Dataset excerpts
%%
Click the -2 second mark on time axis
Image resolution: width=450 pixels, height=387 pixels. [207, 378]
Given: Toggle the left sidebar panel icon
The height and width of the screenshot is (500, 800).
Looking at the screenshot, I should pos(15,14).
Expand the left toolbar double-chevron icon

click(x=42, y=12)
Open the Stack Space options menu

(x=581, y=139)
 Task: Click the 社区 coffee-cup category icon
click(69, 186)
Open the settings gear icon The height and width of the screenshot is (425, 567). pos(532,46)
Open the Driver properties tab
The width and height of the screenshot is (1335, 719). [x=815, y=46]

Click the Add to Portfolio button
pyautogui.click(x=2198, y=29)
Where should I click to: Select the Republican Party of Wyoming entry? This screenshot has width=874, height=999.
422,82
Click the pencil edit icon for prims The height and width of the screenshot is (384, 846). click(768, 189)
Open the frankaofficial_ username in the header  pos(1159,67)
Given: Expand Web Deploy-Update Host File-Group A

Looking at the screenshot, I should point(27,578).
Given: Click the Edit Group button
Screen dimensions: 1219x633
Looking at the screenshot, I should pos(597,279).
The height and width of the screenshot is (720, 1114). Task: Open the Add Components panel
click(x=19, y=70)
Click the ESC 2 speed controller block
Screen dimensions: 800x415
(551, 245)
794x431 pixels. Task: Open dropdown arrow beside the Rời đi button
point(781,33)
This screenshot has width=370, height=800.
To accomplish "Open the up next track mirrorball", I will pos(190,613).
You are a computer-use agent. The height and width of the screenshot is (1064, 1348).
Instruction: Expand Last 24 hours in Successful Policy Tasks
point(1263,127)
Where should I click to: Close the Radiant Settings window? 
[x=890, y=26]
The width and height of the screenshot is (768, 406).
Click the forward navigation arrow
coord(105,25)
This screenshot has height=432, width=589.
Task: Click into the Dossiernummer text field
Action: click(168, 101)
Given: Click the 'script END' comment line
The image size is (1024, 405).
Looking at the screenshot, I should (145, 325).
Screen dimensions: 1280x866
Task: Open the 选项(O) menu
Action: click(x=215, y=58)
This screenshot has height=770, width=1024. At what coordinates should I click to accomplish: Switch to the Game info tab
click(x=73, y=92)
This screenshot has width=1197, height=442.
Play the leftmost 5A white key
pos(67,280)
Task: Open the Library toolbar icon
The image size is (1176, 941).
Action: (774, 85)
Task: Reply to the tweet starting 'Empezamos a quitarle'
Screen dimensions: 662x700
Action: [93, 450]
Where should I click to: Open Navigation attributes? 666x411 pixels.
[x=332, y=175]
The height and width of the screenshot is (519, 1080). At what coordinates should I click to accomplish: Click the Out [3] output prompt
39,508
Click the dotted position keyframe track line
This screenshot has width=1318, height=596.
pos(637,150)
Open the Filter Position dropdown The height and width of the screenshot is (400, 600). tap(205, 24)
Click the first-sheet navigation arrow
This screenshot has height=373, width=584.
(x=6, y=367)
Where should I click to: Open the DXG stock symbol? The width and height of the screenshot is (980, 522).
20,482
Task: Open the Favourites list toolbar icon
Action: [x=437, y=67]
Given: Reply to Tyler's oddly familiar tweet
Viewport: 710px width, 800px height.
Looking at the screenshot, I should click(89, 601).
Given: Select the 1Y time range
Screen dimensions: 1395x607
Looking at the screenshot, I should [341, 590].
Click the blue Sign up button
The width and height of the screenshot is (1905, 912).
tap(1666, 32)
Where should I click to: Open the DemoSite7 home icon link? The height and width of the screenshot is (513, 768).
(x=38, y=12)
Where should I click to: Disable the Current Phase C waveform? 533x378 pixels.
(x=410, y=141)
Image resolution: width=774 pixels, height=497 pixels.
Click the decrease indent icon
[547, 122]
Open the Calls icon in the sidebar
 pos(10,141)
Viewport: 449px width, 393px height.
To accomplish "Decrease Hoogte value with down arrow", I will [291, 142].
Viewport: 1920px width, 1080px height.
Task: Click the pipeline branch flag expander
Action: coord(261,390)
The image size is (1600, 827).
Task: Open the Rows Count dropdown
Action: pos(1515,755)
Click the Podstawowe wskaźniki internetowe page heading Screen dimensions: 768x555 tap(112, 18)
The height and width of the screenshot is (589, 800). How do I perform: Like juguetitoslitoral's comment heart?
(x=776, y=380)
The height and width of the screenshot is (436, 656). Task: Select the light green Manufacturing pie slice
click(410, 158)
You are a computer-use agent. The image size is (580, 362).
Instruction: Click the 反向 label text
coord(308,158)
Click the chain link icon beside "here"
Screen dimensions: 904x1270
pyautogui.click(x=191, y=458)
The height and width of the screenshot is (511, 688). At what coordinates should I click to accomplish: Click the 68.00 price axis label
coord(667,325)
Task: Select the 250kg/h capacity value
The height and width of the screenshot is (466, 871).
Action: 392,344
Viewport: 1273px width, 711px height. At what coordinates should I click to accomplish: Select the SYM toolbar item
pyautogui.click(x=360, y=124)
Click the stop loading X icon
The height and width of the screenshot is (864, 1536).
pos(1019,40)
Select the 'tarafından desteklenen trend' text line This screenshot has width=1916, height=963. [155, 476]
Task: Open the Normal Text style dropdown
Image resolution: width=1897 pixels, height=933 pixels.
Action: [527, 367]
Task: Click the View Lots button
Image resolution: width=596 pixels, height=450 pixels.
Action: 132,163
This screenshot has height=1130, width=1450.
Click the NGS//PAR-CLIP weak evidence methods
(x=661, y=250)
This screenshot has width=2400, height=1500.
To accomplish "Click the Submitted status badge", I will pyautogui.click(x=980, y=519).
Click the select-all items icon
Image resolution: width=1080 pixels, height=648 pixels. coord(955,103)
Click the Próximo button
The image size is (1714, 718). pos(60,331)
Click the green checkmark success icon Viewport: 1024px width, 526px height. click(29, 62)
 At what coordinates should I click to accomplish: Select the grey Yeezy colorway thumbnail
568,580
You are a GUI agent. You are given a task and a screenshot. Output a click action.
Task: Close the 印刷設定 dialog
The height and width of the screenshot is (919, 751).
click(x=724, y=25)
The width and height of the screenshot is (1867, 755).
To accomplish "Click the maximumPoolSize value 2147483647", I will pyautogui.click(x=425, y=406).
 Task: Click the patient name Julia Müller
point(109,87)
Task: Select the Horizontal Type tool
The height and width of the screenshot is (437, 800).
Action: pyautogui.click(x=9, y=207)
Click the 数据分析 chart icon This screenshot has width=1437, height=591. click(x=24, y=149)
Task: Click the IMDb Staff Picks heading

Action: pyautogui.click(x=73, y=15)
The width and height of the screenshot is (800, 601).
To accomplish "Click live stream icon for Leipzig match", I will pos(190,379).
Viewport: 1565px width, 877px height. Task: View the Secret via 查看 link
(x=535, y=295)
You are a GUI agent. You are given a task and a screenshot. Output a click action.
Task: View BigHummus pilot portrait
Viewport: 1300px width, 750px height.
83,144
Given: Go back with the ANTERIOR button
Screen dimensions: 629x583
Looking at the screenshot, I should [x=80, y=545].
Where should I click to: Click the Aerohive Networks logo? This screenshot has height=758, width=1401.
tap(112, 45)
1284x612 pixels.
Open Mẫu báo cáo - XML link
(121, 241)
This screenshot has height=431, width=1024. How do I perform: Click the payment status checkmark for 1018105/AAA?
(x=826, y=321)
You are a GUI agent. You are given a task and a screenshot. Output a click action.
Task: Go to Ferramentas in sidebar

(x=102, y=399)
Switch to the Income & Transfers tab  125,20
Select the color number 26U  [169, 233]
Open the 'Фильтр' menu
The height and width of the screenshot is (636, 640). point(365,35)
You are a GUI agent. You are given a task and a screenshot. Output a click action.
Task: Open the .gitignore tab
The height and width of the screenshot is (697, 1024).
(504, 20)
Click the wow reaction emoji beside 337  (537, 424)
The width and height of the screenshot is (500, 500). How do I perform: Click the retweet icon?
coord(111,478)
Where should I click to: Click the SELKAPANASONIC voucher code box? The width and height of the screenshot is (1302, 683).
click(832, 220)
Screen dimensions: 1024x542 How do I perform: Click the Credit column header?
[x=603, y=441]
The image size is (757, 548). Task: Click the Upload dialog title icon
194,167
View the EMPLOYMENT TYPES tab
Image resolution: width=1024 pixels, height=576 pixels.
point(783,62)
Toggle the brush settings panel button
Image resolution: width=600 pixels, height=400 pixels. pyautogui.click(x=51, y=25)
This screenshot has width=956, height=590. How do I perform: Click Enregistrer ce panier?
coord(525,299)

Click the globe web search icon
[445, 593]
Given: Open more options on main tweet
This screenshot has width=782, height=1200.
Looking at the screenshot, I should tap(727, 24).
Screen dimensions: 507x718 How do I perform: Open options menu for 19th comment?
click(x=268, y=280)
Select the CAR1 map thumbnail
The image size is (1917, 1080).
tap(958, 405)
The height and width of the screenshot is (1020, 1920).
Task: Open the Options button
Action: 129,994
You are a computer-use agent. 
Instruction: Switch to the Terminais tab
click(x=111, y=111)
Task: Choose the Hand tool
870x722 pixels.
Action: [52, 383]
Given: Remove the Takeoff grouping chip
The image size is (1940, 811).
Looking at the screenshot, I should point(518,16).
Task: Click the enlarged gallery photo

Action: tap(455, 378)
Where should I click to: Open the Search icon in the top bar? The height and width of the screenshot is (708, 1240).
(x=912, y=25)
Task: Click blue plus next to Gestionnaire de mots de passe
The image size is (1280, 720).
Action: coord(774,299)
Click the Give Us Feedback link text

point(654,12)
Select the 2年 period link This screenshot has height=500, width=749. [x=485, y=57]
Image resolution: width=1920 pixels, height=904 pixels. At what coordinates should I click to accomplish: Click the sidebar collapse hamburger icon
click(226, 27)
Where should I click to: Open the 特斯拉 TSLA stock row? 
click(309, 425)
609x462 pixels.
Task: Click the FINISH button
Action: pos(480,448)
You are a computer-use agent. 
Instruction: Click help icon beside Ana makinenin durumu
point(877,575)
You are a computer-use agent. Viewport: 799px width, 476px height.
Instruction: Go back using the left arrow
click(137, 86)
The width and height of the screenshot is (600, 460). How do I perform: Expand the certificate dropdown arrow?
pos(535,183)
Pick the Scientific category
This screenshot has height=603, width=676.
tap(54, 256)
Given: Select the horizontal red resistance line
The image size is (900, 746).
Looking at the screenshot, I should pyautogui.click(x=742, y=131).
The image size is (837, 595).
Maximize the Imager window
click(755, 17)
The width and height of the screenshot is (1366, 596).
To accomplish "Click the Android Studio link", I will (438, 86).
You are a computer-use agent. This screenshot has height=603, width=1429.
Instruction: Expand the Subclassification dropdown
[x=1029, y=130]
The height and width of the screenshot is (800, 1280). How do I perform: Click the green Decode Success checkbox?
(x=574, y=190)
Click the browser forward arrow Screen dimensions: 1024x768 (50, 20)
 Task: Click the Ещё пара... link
%%
### To do:
Which lines in the data above hold the word "Reply"? Return each of them.

### Answer to this task:
Task: Reply to the tweet starting 'Empezamos a quitarle'
Given: Reply to Tyler's oddly familiar tweet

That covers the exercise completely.